Source data:
--------------------

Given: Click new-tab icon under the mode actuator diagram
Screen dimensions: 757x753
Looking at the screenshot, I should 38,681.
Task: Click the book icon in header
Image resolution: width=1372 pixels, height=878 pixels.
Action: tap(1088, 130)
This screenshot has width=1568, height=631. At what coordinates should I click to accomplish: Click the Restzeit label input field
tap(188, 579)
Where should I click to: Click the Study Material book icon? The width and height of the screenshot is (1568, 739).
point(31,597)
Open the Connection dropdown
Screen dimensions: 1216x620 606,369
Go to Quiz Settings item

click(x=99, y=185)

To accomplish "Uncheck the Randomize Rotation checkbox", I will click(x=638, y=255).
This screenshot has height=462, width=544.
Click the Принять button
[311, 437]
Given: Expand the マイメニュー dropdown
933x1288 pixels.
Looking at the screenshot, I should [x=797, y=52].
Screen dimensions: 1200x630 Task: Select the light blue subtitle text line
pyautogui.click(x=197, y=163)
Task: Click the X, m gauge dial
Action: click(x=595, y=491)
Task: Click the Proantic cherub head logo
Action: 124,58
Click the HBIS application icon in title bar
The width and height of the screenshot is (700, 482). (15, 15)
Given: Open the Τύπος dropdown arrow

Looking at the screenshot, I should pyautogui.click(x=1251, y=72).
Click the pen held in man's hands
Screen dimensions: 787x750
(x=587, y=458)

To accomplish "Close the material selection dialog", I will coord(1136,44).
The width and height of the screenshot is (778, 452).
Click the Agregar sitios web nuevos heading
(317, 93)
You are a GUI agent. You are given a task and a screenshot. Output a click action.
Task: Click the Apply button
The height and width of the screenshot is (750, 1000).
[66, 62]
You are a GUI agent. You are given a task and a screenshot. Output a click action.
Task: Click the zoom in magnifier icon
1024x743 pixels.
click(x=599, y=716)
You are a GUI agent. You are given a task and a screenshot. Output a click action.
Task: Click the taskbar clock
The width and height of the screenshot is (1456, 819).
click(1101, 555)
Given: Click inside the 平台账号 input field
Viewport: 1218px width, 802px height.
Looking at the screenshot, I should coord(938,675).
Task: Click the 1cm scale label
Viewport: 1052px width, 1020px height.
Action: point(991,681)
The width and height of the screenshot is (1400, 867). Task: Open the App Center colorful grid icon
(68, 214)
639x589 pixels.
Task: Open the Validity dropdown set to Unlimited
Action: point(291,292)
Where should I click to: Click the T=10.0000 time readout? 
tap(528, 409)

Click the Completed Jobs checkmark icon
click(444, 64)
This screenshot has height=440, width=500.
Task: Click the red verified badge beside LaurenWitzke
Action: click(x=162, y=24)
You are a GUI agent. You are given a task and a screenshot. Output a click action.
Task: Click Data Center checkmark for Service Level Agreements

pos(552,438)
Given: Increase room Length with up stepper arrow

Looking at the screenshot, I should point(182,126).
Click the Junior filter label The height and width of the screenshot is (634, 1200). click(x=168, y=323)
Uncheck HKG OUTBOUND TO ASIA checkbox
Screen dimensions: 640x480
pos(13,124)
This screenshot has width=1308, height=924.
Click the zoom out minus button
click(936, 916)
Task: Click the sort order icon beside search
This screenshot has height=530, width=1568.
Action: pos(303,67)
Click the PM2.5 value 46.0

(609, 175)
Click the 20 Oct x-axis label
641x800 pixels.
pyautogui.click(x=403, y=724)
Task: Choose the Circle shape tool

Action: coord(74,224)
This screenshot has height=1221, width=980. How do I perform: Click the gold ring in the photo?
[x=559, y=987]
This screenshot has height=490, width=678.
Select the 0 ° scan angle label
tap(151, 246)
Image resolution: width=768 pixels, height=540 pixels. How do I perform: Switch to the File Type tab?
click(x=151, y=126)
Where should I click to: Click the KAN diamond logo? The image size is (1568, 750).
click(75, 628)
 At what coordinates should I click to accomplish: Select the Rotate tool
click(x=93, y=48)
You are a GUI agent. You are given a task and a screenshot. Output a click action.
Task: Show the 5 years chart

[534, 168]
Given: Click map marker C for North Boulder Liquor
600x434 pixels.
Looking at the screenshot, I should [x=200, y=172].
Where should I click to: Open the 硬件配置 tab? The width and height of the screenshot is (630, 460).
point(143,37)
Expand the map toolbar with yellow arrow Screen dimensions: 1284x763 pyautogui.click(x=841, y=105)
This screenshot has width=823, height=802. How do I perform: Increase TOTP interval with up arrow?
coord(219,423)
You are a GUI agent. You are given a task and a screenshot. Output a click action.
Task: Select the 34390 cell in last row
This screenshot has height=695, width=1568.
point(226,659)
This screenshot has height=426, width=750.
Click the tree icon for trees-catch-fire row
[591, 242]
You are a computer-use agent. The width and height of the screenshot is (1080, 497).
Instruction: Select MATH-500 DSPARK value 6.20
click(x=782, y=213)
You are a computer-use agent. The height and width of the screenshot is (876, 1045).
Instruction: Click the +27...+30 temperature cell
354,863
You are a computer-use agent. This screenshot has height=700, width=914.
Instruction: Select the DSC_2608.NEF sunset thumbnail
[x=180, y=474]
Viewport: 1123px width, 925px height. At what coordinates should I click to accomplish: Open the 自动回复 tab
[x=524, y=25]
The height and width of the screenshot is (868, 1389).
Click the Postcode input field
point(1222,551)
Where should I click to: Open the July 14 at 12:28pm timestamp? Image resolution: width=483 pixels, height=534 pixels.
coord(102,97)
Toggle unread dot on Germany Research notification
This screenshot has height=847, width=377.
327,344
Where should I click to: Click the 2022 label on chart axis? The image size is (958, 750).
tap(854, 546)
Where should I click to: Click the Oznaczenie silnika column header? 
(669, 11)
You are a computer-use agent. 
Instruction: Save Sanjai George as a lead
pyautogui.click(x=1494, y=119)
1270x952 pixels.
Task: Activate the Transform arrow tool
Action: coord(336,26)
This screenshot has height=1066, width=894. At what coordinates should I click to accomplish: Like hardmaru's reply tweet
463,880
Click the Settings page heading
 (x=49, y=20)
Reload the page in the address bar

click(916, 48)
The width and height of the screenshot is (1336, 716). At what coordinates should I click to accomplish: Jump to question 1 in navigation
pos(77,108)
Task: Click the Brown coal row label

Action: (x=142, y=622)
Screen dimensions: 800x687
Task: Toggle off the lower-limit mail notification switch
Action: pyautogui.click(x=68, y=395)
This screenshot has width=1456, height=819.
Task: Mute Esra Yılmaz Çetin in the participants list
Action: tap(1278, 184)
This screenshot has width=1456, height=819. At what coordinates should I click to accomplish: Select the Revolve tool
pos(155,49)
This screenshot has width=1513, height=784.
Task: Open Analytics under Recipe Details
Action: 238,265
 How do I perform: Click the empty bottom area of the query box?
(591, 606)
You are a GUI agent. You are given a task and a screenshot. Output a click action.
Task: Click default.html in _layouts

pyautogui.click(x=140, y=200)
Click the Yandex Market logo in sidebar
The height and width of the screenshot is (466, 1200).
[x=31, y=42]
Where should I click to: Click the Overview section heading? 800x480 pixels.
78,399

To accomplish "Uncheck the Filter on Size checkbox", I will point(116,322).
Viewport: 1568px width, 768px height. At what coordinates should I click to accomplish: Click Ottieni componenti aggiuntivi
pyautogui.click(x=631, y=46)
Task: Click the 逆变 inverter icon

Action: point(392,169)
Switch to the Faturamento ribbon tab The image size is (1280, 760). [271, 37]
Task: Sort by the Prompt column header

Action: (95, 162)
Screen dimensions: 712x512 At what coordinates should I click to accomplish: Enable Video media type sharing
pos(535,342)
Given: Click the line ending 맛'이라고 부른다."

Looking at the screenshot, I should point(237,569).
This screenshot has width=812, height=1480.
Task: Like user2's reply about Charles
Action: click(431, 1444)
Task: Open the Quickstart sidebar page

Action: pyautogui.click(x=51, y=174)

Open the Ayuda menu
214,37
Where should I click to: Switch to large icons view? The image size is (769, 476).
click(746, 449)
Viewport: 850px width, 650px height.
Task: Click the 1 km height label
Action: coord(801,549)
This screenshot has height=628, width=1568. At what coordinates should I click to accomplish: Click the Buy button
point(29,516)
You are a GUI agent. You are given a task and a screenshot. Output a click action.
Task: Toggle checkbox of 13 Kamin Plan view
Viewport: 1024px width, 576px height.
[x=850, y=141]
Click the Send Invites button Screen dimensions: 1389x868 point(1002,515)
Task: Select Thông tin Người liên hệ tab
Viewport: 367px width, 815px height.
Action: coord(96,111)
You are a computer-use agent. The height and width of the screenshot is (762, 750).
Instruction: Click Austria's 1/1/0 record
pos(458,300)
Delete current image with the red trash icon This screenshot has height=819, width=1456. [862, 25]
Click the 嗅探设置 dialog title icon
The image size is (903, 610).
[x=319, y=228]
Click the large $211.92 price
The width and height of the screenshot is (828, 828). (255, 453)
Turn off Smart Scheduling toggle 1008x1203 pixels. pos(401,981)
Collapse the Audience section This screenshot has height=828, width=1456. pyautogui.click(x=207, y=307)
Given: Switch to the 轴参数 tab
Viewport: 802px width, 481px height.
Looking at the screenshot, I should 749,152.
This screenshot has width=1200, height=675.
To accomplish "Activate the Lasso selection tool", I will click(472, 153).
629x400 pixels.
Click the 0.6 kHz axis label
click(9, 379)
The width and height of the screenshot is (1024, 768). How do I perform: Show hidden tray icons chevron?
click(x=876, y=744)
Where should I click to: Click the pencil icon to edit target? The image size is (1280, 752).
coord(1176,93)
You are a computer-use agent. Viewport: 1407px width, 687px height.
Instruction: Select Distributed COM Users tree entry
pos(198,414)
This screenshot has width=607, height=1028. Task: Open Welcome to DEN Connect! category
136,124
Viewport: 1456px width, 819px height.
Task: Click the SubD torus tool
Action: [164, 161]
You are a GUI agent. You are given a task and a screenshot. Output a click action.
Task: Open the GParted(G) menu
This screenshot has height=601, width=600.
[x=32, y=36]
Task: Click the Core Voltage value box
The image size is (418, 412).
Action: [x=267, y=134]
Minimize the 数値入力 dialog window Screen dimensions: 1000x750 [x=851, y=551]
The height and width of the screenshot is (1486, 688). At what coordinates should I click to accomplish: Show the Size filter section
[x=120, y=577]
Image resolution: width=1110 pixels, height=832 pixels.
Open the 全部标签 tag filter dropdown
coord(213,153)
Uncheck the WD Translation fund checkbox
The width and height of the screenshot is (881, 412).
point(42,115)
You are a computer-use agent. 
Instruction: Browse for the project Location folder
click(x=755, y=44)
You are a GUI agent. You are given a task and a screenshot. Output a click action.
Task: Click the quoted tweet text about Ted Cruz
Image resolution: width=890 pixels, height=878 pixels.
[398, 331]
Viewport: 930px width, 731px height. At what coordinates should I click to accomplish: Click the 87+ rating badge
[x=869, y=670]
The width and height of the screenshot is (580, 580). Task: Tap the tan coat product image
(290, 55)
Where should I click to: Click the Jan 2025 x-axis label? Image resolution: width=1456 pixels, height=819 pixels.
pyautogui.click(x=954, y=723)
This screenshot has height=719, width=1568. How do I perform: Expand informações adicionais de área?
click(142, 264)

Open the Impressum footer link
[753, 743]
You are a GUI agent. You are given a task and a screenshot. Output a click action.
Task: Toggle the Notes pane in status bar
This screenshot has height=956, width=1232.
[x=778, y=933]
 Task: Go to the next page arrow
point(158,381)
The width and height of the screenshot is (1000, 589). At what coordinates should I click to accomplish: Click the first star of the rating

--------------------

Your task:
Could you repeat word for word the stretch of the records above from the line containing "Task: Click the sort order icon beside search" through the line containing "point(143,37)", both included?

Task result:
Task: Click the sort order icon beside search
This screenshot has height=530, width=1568.
Action: pos(303,67)
Click the PM2.5 value 46.0

(609, 175)
Click the 20 Oct x-axis label
641x800 pixels.
pyautogui.click(x=403, y=724)
Task: Choose the Circle shape tool

Action: coord(74,224)
This screenshot has height=1221, width=980. How do I perform: Click the gold ring in the photo?
[x=559, y=987]
This screenshot has height=490, width=678.
Select the 0 ° scan angle label
tap(151, 246)
Image resolution: width=768 pixels, height=540 pixels. How do I perform: Switch to the File Type tab?
click(x=151, y=126)
Where should I click to: Click the KAN diamond logo? The image size is (1568, 750).
click(75, 628)
 At what coordinates should I click to accomplish: Select the Rotate tool
click(x=93, y=48)
You are a GUI agent. You are given a task and a screenshot. Output a click action.
Task: Show the 5 years chart

[534, 168]
Given: Click map marker C for North Boulder Liquor
600x434 pixels.
Looking at the screenshot, I should [x=200, y=172].
Where should I click to: Open the 硬件配置 tab? The width and height of the screenshot is (630, 460).
point(143,37)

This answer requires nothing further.